### [MATERIAL TO PROCESS]
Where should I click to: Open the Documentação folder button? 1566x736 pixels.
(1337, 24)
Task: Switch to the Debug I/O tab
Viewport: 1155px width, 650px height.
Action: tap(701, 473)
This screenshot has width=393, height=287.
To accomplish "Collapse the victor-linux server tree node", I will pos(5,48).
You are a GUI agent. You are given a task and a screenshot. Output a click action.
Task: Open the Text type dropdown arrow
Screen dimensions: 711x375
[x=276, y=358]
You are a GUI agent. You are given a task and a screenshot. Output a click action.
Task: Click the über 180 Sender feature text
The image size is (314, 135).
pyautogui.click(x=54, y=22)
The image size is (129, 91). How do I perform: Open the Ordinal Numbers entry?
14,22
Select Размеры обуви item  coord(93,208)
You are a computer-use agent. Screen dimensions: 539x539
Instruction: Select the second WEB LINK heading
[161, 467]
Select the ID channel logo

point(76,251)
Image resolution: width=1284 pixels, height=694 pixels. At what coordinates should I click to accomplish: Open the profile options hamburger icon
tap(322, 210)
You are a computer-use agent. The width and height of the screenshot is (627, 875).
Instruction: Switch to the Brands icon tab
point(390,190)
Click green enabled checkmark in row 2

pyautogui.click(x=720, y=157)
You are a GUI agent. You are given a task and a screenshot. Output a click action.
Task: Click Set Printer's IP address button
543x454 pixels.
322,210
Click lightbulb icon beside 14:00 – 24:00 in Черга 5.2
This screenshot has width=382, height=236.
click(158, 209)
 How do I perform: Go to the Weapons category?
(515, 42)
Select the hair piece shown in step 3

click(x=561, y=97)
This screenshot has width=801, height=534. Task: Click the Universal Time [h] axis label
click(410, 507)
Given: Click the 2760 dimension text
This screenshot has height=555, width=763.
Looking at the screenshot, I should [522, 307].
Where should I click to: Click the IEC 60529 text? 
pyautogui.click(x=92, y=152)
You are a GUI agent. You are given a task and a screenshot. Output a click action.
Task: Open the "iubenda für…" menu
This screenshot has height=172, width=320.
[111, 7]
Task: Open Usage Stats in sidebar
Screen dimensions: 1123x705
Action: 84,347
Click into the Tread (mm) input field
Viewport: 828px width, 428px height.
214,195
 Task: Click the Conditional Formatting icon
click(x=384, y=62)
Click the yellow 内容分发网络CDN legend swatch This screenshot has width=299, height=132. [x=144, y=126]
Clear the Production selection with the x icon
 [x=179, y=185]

### [THE PROBLEM]
The listing above holds a line with "Image resolution: width=1284" and a line with "You are a computer-use agent. The". Print the stretch from the first through the second, exactly and alone.

### [RESULT FOR THIS TASK]
Image resolution: width=1284 pixels, height=694 pixels. At what coordinates should I click to accomplish: Open the profile options hamburger icon
tap(322, 210)
You are a computer-use agent. The width and height of the screenshot is (627, 875).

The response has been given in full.